最初で最後の彼 ~業務連絡いたします!スピンオフ~

月湖

第1話


『イイ男を捕まえたかったら、まず自分がイイ女にならないとね?』



当時中学生の私にそんな事を言った母親はバリバリのキャリアウーマンで、結婚後も共働きで私達3人兄弟を育ててくれた。

年月を重ねてもラブラブで、そんな両親を見て育った私は母に憧れ、母のように幸せになるべく母のようなキャリアウーマンを目指して日々勉強し、そのおかげもあってそこそこの大手企業に採用してもらい現在に至る。


でも、お母さん。

どうせならもうひとつ教えて欲しかった。

イイ女とは具体的にはどういうことなのか。

母のように幸せな結婚をしたくて色々頑張ってきた筈なのに。

あなたの娘、齋藤さいとうゆき乃は気付けば齢31にして独身、彼氏もナシです。


私の憧れ、未だに現役で働いている母には「ゆき乃、見た目は百点なのにね?」と苦笑され、2つ下の妹は昨年「順番守ってたらいつまで経っても出来ないし。お先にごめんね?」と、通っていた歯医者さんと結婚した。
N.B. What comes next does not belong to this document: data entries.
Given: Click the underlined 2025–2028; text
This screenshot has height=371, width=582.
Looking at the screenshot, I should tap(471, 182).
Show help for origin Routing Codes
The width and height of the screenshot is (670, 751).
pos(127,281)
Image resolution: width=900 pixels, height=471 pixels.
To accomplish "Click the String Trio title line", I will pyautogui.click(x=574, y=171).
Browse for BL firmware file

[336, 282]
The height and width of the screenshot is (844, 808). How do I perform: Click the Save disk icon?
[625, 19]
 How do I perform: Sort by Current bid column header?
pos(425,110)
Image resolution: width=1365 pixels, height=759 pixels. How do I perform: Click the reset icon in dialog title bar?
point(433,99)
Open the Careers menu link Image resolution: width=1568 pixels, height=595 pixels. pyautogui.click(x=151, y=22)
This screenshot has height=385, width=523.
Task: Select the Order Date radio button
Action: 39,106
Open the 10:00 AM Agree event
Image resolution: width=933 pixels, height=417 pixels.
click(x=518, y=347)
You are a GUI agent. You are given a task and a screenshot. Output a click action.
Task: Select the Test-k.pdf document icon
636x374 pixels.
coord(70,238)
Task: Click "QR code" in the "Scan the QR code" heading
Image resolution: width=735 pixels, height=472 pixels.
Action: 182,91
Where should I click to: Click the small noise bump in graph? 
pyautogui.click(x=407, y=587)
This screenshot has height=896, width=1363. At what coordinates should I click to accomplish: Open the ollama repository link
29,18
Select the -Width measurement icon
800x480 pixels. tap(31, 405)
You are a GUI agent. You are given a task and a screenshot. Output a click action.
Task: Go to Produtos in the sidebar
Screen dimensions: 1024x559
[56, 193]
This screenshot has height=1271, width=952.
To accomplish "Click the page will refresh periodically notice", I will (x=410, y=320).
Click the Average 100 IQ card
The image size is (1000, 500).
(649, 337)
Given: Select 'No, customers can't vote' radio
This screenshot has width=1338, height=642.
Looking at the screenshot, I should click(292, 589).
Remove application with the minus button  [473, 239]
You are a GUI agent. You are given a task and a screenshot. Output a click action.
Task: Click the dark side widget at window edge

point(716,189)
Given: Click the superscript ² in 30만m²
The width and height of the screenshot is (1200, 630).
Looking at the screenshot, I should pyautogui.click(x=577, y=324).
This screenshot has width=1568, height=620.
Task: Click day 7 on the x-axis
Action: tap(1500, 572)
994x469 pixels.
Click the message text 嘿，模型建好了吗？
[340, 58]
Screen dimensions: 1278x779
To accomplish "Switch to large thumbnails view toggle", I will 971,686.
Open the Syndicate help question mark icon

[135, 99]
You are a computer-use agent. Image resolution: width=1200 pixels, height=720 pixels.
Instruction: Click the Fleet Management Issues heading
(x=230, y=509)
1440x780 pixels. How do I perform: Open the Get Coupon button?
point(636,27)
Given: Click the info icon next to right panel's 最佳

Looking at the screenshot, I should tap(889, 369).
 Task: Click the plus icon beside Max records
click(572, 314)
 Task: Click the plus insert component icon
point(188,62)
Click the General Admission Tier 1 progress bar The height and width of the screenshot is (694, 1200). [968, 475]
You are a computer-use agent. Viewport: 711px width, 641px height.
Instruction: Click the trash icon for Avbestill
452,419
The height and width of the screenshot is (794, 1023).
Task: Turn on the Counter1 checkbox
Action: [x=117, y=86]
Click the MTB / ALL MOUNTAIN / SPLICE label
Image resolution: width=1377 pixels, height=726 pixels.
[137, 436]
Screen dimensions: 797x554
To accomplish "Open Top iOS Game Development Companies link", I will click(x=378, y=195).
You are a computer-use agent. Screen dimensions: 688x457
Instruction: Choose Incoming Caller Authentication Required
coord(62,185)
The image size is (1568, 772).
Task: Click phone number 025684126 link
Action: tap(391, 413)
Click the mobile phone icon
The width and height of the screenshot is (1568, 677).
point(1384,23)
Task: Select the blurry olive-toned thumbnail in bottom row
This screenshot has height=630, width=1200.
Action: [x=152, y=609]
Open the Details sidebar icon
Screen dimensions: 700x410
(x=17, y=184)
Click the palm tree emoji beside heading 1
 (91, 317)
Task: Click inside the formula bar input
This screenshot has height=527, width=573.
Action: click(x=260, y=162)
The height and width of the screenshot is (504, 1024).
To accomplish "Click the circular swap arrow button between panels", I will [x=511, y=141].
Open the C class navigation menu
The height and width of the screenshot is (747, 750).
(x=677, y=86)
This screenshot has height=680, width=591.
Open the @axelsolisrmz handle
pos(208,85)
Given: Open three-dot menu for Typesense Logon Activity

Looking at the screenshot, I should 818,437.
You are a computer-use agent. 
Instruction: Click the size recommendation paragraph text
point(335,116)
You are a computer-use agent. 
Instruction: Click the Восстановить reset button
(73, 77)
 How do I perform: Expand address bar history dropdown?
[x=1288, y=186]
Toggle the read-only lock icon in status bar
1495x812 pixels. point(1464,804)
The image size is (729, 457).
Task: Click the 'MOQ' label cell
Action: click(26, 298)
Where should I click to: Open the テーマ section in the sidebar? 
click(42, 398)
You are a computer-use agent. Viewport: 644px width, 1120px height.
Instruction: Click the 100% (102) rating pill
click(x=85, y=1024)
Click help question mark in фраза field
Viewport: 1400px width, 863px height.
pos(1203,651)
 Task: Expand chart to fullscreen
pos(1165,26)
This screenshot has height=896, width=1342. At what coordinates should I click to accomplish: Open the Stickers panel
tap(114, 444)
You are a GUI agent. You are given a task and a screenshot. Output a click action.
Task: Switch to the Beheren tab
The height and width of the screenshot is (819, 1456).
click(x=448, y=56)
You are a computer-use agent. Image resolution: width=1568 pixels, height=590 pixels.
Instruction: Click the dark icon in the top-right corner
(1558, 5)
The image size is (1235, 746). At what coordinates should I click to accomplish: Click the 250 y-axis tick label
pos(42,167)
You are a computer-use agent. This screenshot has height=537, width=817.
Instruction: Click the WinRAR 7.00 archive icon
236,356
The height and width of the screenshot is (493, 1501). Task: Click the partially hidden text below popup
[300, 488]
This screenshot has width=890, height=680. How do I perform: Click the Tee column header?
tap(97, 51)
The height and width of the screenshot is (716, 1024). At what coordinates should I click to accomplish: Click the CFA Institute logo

ちなみ4つも離れた末っ子の弟は3年前にデキ婚。ああ、今は授かり婚って言うんだっけ?

言葉が違うだけで中身は同じだと思うけど。

それでも、頼りないと思っていた弟は子煩悩な父親になり、夫婦仲も良く来月二人目が生まれるらしい。


同じように育ってきた兄弟の中で私だけ、誰かと作り分け合う幸せを知らないでいる。

何故だろう。

母のようなキャリアウーマンを目指した結果、私は見事なお局になりました。